Composed of biomass heated at high temperatures without oxygen exposure, or pyrolysis, biochar is used on its own or mixed with compost. Learn more below about the basics of biochar and what it can do for organic farms.
The History of Biochar
According to the USDA, centuries ago those living in the Amazon Basin burned agricultural waste to get rid of it. The burn site area later became unusually fertile. The black, nutrient-rich soils were known as terra preta. These exceptionally productive soils were much better quality than less-fertile soils nearby. Worldwide, biochar is found naturally in areas experiencing vegetation fires.
Benefits of Biochar for Organic Farming
Biochar complements all organic farming objectives. Derived from agricultural, timber, and organic waste materials, biochar benefits vary depending upon the types of material used in its creation.

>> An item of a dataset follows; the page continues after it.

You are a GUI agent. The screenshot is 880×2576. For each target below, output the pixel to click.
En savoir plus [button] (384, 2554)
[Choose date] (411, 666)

Using biochar is an eco-friendly agricultural practice serving as an organic crop amendment.
Benefits of biochar for organic farming include:
- Restoring degraded soil
- Boosting nutrient uptake
- Increasing water absorption
- Encouraging stronger root systems
- Enhancing seed germination
- Increasing crop yield
- Decreasing pollutants
- Improving aeration
Biochar’s effects are permanent. It does not degrade and remains in the soil for centuries. It plays a crucial role in soil carbon sequestration, which is an integral part of regenerative agricultural practices.
Organic farming precludes the use of synthetic pesticides, herbicides, and fertilizers. Biochar helps suppress plant parasites such as nematodes and insects. Its use becomes part of an organic farmer’s integrative pest management program. The changes biochar promotes in soil microbiota affect the motility of plant pathogens, helping to prevent certain diseases.

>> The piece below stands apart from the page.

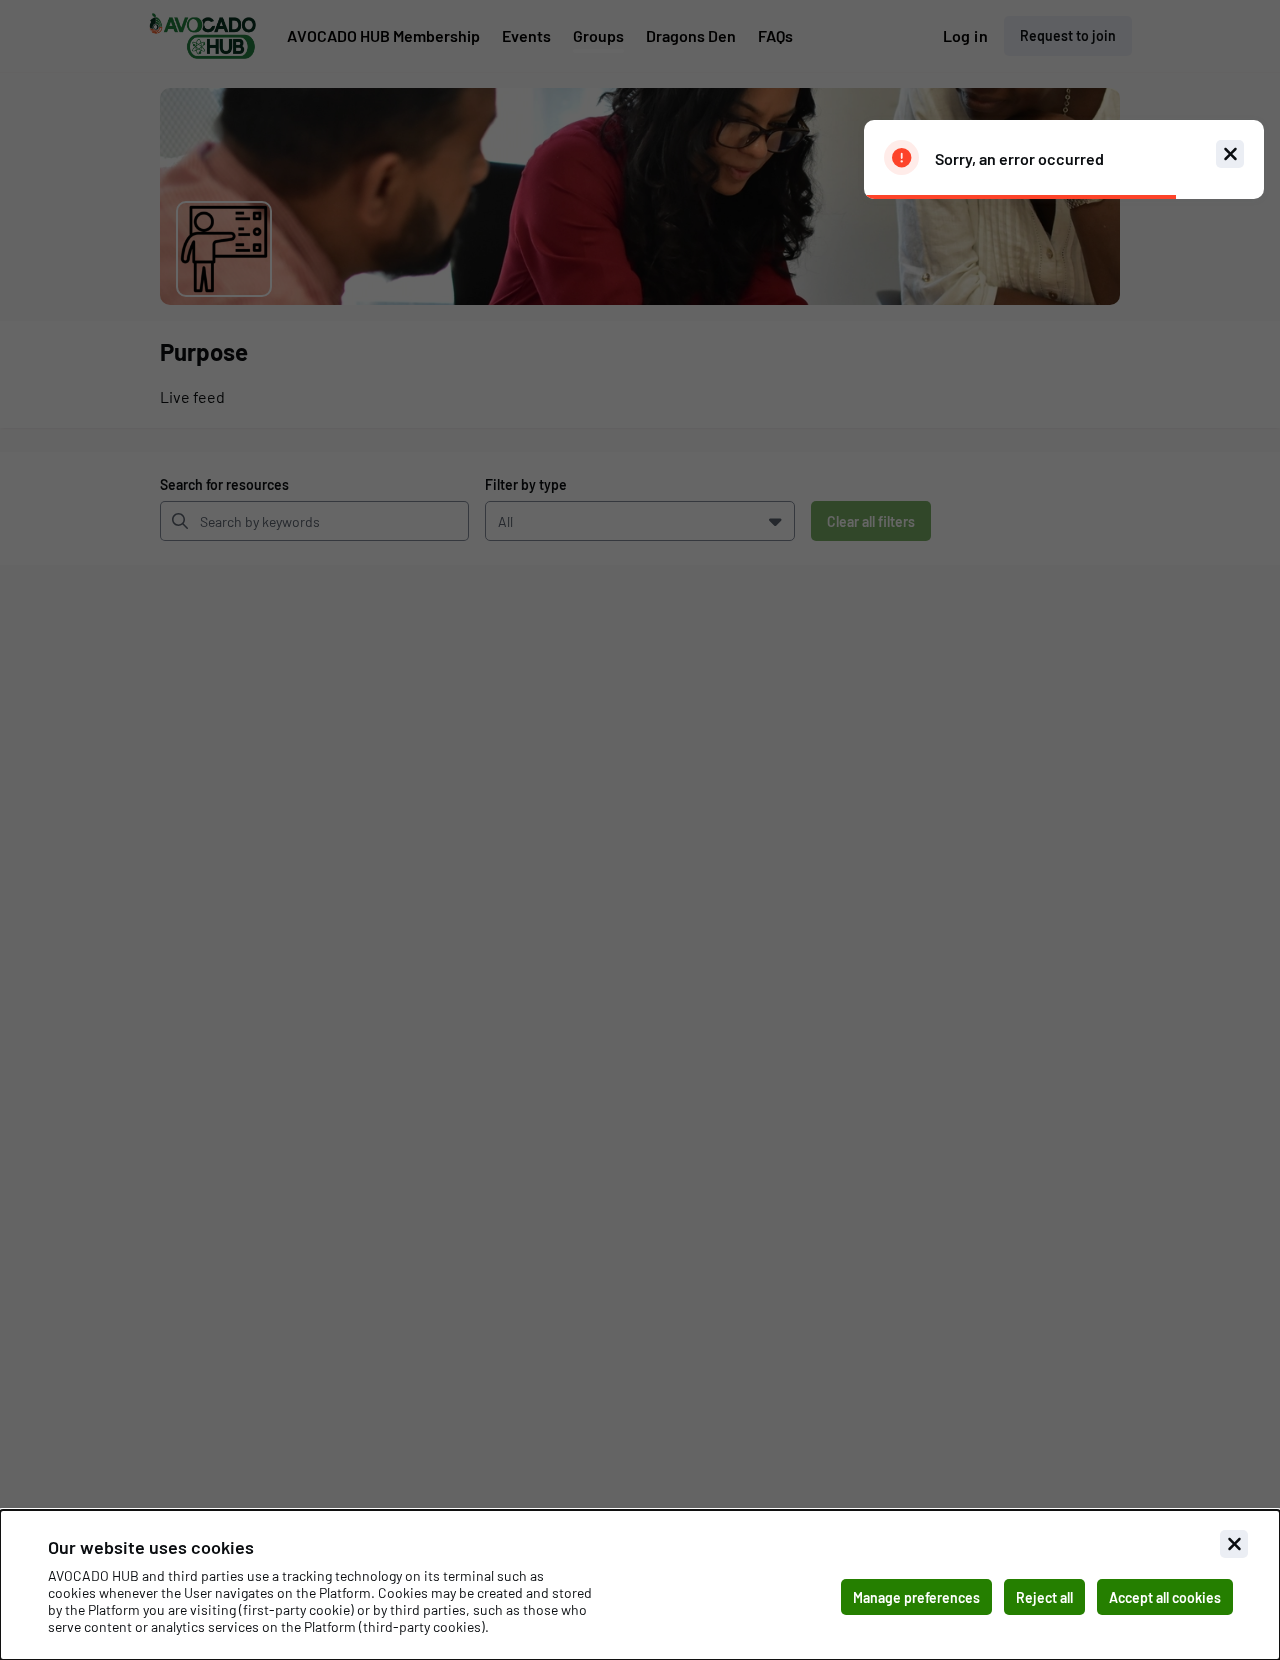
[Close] (1234, 1544)
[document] (640, 1585)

For farmers establishing organic practices on degraded soils, biochar has the ability to bind to pesticides already present in the soil. That means it can potentially prevent pesticides from moving through soil and reaching groundwater.

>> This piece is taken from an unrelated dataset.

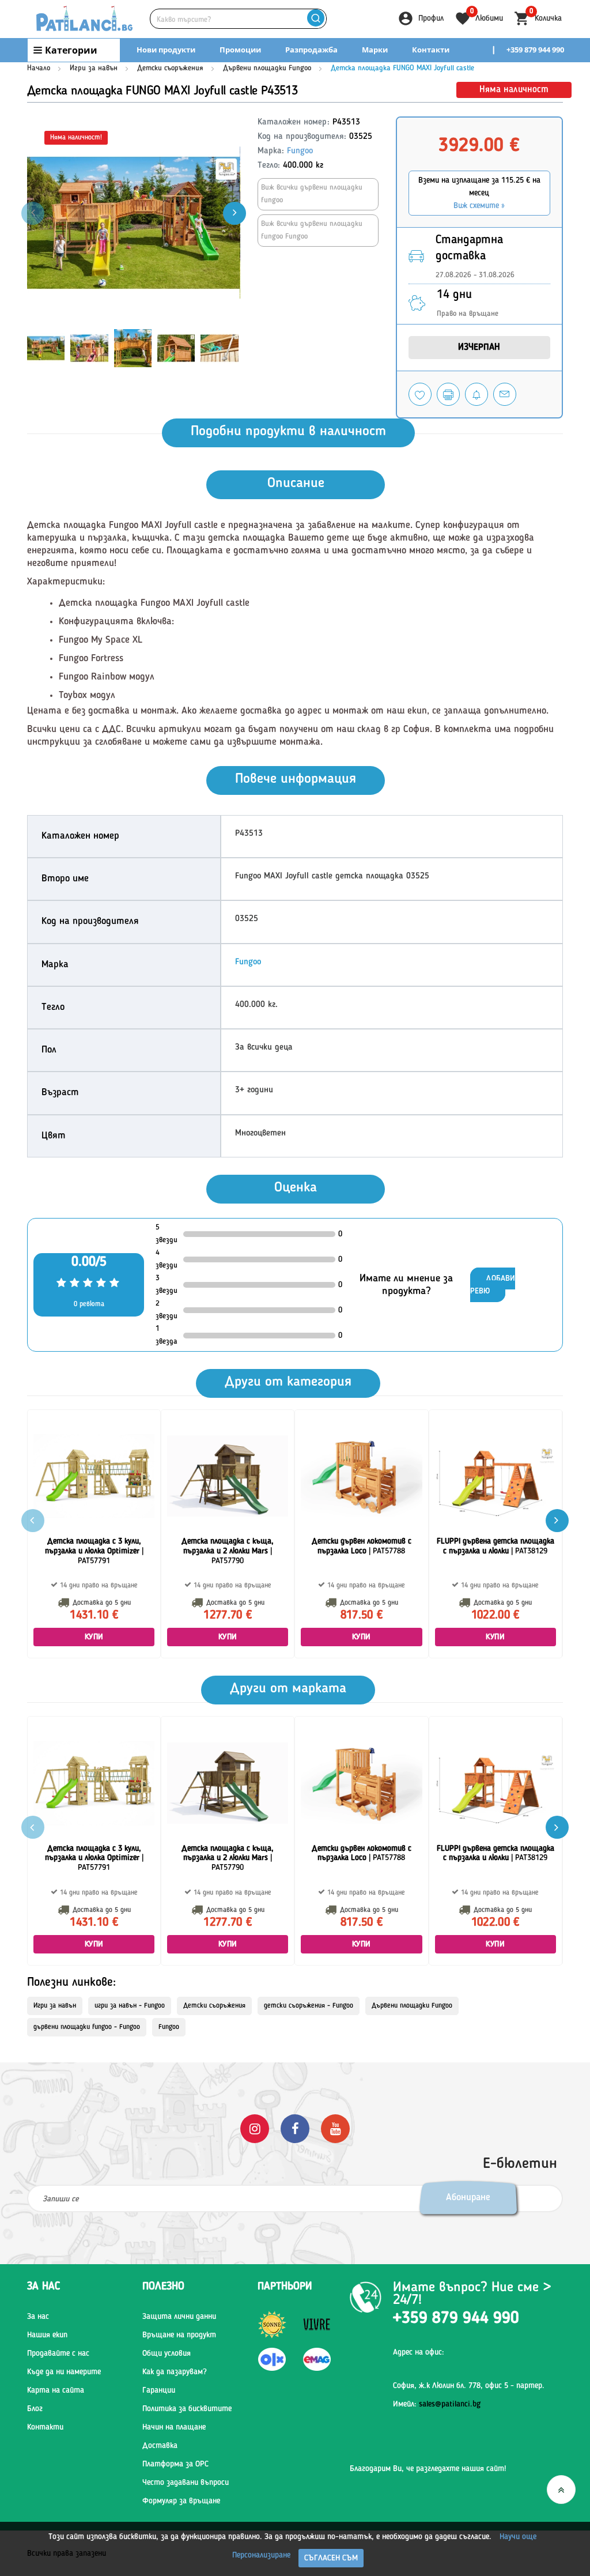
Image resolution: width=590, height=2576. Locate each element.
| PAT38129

Reducing Animal Byproduct Demand
Biochar reduces the amount of fertilizer, an animal byproduct, necessary to build soil health. When compared to the direct spreading of manure waste on soil, biochar significantly reduces carbon emissions. Keep in mind that biochar is most effective for crop nutrient enhancement when blended with manure or compost before application.
For farmers raising livestock organically, using biochar as a feed supplement can improve growth. In chickens, it can raise egg yield.
Cattle are a prime source of greenhouse gases with each bovine belching 220 pounds of methane annually. Methane is far more potent than carbon dioxide when it comes to atmospheric warming. Adding biochar to the diet of ruminants reduces methane production.
Liming is necessary for acidic soils. Biochar has liming effects, allowing it to substitute for lime and providing a net carbon benefit. In some instances, using biochar rather than lime is also a cost saving.